Does Python's time.time() return the local or UTC timestamp?

Saransh Mohapatra picture Saransh Mohapatra · Dec 15, 2012 · Viewed 1.1M times · Source

Does time.time() in the Python time module return the system's time or the time in UTC?

Answer

squiguy picture squiguy · Dec 15, 2012

The time.time() function returns the number of seconds since the epoch, as seconds. Note that the "epoch" is defined as the start of January 1st, 1970 in UTC. So the epoch is defined in terms of UTC and establishes a global moment in time. No matter where you are "seconds past epoch" (time.time()) returns the same value at the same moment.

Here is some sample output I ran on my computer, converting it to a string as well.
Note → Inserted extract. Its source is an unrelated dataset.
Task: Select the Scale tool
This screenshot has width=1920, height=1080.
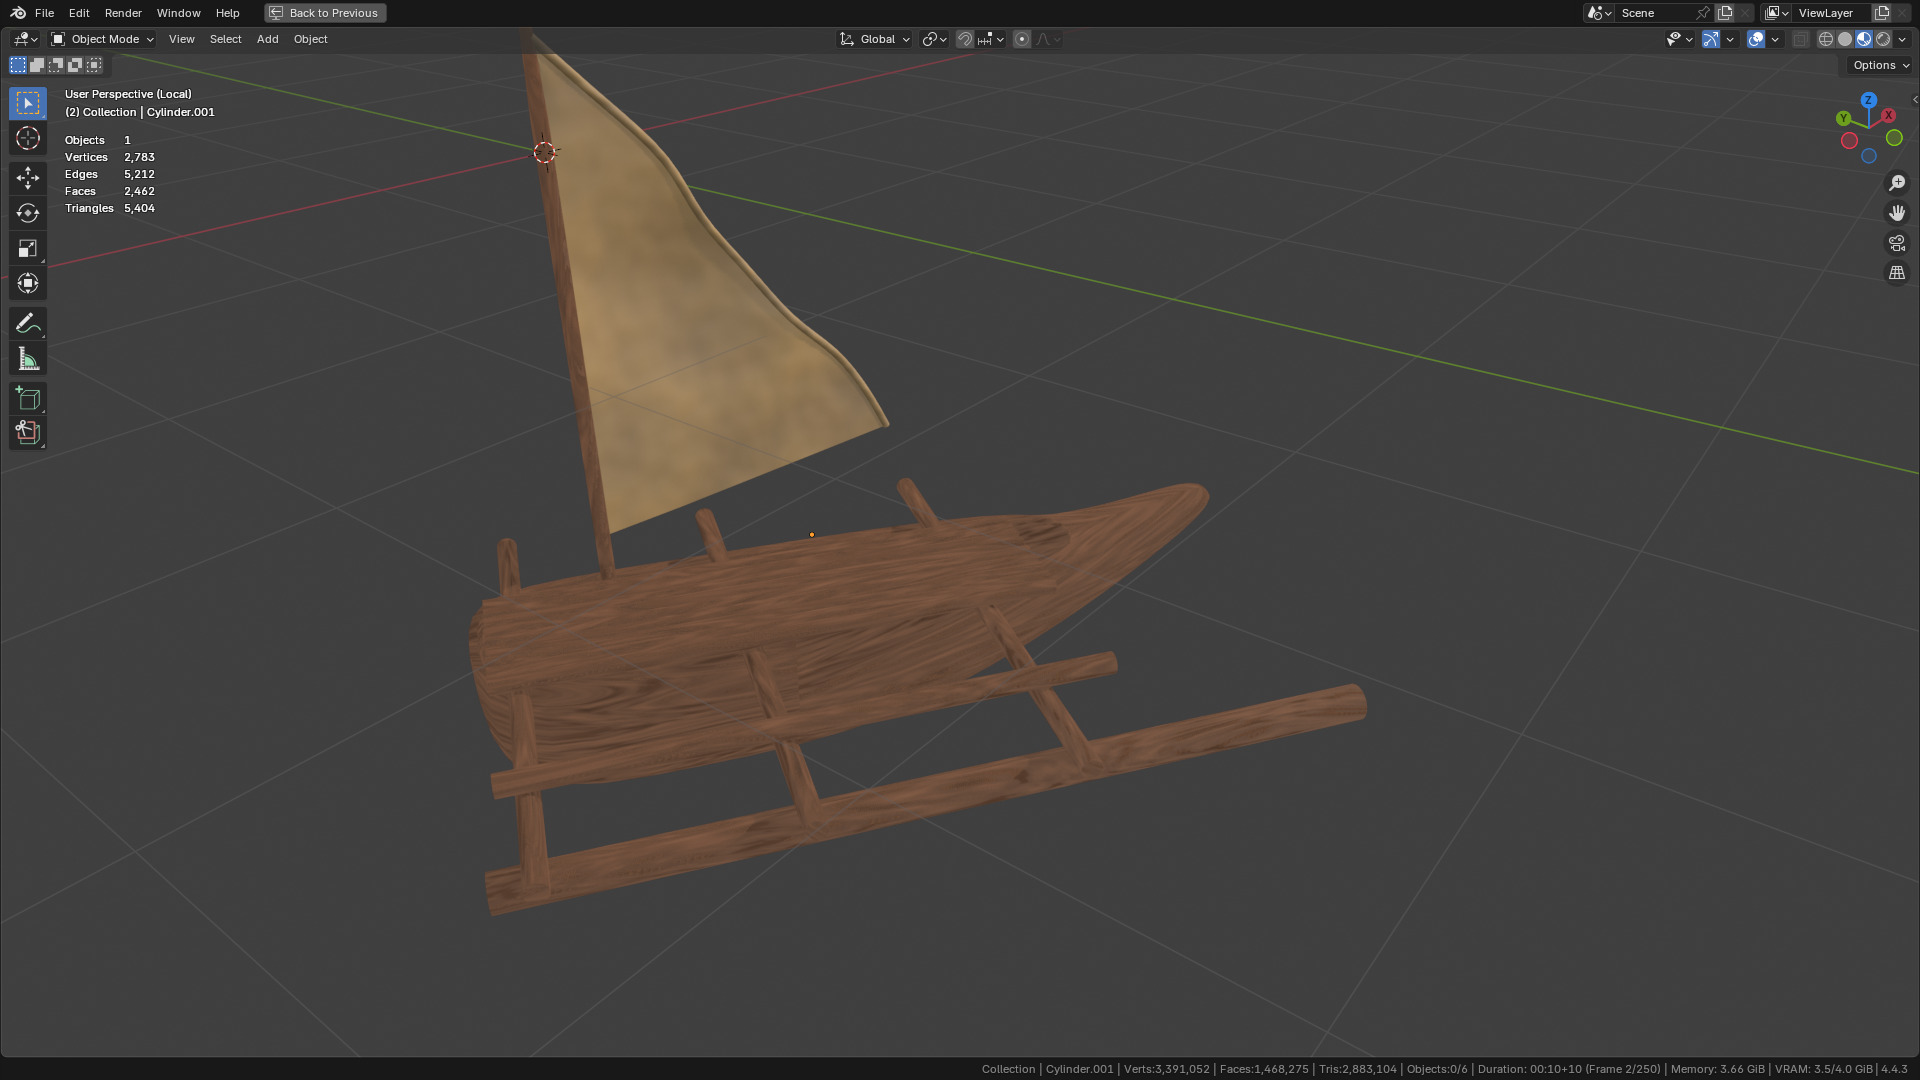Action: [x=28, y=248]

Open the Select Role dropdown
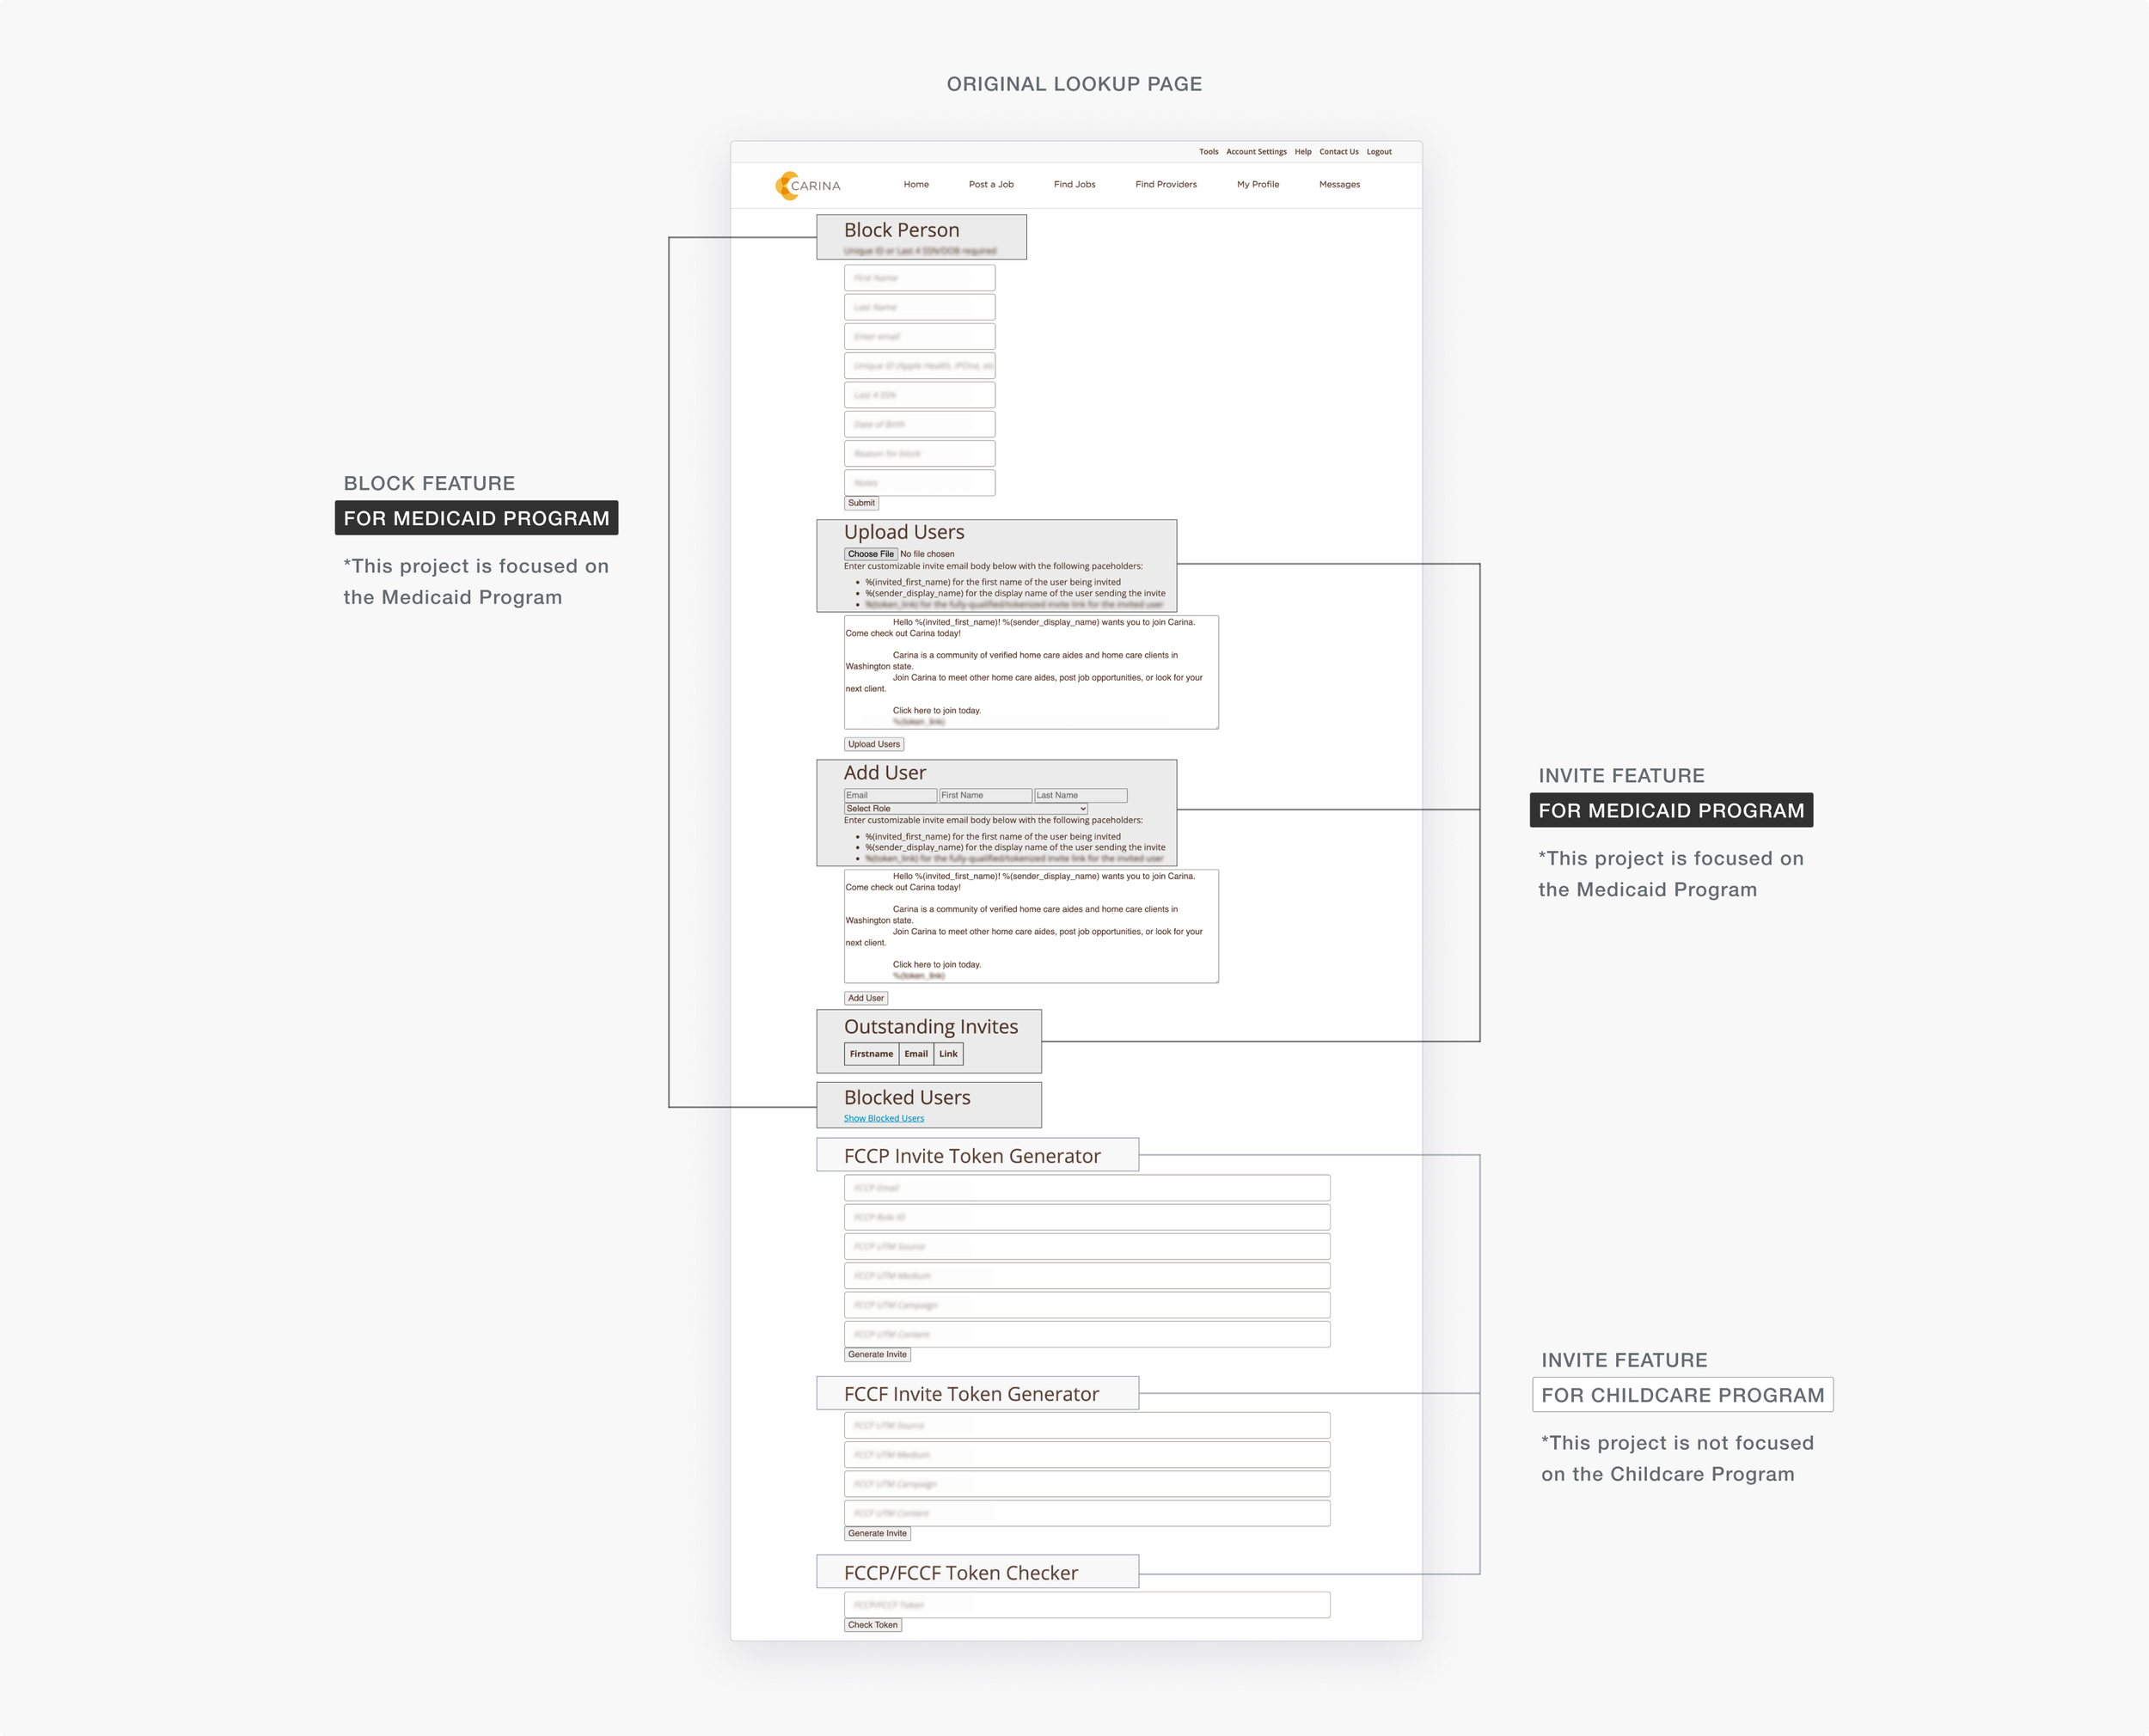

Python 2.7.3 (default, Apr 24 2012, 00:00:54) 
[GCC 4.7.0 20120414 (prerelease)] on linux2
Type "help", "copyright", "credits" or "license" for more information.
>>> import time
>>> ts = time.time()
>>> print ts
1355563265.81
>>> import datetime
>>> st = datetime.datetime.fromtimestamp(ts).strftime('%Y-%m-%d %H:%M:%S')
>>> print st
2012-12-15 01:21:05
>>>

The ts variable is the time returned in seconds. I then converted it to a string using the datetime library making it a string that is human readable.